We can define our compiled model and use the `EarlyStopping` callback.

In [None]:
model_vgg = vgg()

# We can also have an early stopping callback
# - min_delta
# - patience
# - restore_best_weights

early_stopping = None

# When the model stop making any meaningful progress ...
history = model_vgg.fit(
    train_ds,
    validation_data=valid_ds,
    epochs=5,
    verbose=1,
    callbacks=[early_stopping])

We can always check the test accuracy.

In [None]:
model_vgg.evaluate(test_ds)

After few epochs, you can fine-tune the pre-trained 

In [None]:
# FINE TUNING DOES NOT ALWAYS YIELD A BETTER RESULT
for layer in model_vgg.layers: 
  layer.trainable = True 
  
model_vgg.compile(loss='binary_crossentropy',
              optimizer=keras.optimizers.RMSprop(learning_rate=0.0001), # Much lower learning rate!
              metrics=['acc'])

history = model_vgg.fit(
    train_ds,
    validation_data=valid_ds,
    epochs=5,
    verbose=1,
    callbacks=[early_stopping])

In [None]:
model_vgg.evaluate(test_ds)

### Section 3: Recurrent neural network - SimpleRNN, GNU, LSTM

Now we move on to RNN! Creating a RNN network is much simpler than creating CNN networks which require many different convolutional filters and kernels. You can create a working RNN network only with few lines. Here we will first look into different models on a simple synthetic data. After that we will investigate more by creating a model for sentimental analysis. 

In [None]:
def generate_time_series(batch_size, n_steps):
    freq1, freq2, offsets1, offsets2 = np.random.rand(4, batch_size, 1)
    time = np.linspace(0, 1, n_steps)
    series = 0.5 * np.sin((time - offsets1) * (freq1 * 10 + 10))  #   wave 1
    series += 0.2 * np.sin((time - offsets2) * (freq2 * 20 + 20)) # + wave 2
    series += 0.1 * (np.random.rand(batch_size, n_steps) - 0.5)   # + noise
    return series[..., np.newaxis].astype(np.float32)

Here we generate 10,000 time series instances of length 51 and use 70% as a training set. We will put first 50 data points to the model to predict the last data point.

_WORK TO COMPLETE:_
A – Using the notebook excerpt, decide whether each statement agrees with it, answering yes or no and quoting the deciding words: (i) the fine-tuning step compiles the model with an RMSprop optimizer at a learning rate of 0.0001; (ii) fine-tuning is said to always produce a better result; (iii) 80% of the generated time series serve as the training set.
B – List every keyword argument passed to model_vgg.fit in the notebook excerpt, together with its value.
Base every answer solely on the notebook excerpt above.

_MATERIAL:_

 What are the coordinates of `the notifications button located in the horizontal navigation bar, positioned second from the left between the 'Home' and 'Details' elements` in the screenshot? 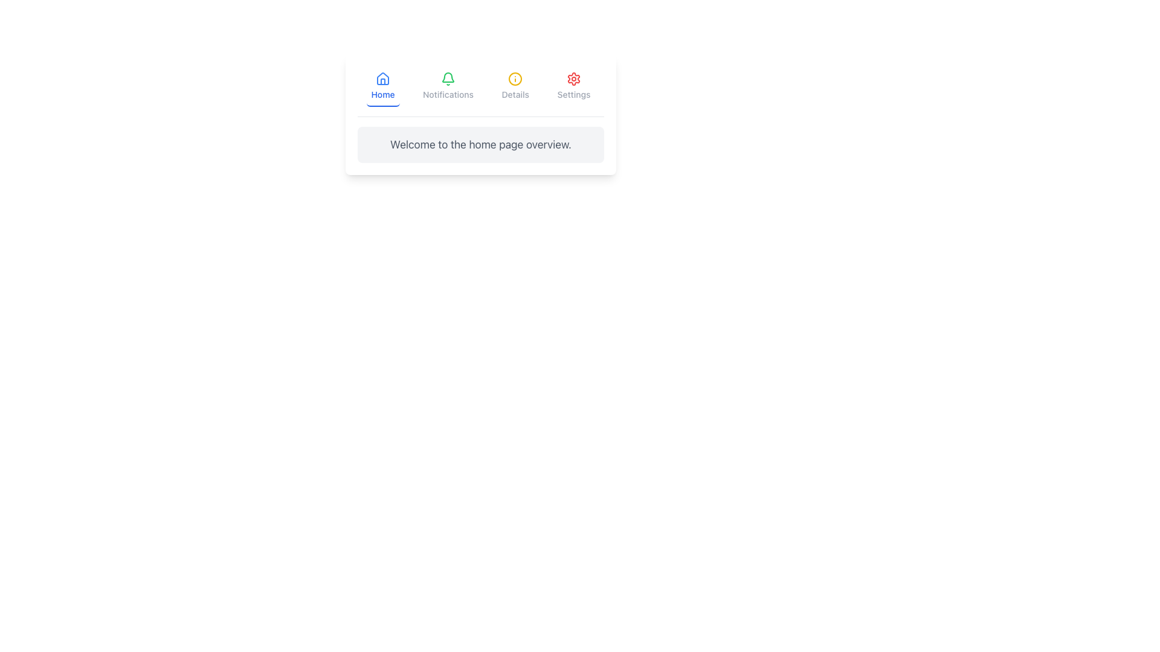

_EXERCISE ANSWERS:_
A –
(i) Yes: "optimizer=keras.optimizers.RMSprop(learning_rate=0.0001)"
(ii) No: "FINE TUNING DOES NOT ALWAYS YIELD A BETTER RESULT"
(iii) No: "use 70% as a training set"

B –
validation_data=valid_ds
epochs=5
verbose=1
callbacks=[early_stopping]